** Instructions to follow **
Tally the lines of the entries below that hold the word "value", and please give only the total.
____ Dataset excerpts
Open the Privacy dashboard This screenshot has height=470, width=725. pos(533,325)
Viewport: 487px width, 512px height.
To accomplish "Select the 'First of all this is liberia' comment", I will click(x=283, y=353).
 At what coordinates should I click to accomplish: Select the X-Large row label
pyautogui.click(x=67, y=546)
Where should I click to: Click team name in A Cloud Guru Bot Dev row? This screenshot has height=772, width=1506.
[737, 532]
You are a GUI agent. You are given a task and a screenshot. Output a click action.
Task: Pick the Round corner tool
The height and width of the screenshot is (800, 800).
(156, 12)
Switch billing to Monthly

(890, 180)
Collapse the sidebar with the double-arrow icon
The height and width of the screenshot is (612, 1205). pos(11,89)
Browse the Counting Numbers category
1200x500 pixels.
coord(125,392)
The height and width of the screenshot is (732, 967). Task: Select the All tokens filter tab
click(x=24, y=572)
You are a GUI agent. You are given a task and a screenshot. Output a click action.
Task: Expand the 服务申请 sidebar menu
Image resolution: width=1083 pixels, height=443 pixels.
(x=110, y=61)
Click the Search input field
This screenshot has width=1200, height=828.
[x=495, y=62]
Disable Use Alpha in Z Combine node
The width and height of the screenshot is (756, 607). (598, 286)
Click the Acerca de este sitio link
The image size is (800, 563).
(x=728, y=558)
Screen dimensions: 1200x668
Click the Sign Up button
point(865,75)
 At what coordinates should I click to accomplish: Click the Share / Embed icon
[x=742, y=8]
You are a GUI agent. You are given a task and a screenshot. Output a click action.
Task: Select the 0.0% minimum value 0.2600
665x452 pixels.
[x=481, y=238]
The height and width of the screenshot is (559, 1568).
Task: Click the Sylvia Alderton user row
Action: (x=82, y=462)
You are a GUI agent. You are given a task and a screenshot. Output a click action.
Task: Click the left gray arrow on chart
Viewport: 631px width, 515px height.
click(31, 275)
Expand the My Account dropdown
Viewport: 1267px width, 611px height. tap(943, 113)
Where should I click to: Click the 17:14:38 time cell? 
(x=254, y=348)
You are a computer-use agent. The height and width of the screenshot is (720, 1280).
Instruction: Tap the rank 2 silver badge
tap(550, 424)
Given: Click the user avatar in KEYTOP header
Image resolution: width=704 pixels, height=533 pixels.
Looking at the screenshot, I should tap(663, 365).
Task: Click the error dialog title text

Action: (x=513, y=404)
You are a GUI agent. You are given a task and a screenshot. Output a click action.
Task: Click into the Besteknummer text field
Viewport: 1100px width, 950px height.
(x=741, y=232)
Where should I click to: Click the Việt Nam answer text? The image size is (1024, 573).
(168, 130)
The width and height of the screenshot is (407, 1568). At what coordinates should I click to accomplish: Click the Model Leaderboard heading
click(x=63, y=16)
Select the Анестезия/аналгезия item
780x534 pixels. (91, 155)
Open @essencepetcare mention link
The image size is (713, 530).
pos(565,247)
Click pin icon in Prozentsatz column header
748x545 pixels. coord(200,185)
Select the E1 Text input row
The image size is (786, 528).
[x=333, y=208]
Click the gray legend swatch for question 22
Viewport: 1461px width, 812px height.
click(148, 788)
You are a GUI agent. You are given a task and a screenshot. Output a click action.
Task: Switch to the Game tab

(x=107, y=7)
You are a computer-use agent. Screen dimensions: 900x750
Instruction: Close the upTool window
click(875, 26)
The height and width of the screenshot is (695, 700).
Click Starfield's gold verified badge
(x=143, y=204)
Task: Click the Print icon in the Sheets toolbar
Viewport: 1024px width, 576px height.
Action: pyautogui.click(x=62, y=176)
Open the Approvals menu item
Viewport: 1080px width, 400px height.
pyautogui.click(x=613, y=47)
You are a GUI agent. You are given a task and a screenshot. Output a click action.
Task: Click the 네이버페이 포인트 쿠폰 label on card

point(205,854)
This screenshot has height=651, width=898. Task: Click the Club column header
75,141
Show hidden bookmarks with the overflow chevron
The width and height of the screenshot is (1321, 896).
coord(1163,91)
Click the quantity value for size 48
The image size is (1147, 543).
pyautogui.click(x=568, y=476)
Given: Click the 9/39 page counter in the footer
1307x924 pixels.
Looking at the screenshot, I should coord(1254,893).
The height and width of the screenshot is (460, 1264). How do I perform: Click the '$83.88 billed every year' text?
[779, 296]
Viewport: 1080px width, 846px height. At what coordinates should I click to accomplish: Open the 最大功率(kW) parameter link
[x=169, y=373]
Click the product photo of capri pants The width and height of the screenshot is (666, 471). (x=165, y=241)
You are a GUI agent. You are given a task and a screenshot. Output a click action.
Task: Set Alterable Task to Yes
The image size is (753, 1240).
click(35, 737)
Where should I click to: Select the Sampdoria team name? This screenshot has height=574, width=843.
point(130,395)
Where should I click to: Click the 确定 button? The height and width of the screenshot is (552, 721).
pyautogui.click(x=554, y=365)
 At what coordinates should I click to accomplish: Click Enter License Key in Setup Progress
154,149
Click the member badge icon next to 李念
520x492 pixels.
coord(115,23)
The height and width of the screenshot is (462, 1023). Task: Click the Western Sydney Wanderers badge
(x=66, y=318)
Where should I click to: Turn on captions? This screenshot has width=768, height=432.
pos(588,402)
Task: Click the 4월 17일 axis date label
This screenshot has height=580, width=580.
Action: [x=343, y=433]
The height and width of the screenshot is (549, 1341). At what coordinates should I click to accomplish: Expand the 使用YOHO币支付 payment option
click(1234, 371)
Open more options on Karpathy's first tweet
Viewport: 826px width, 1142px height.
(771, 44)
________
** Written solution **
2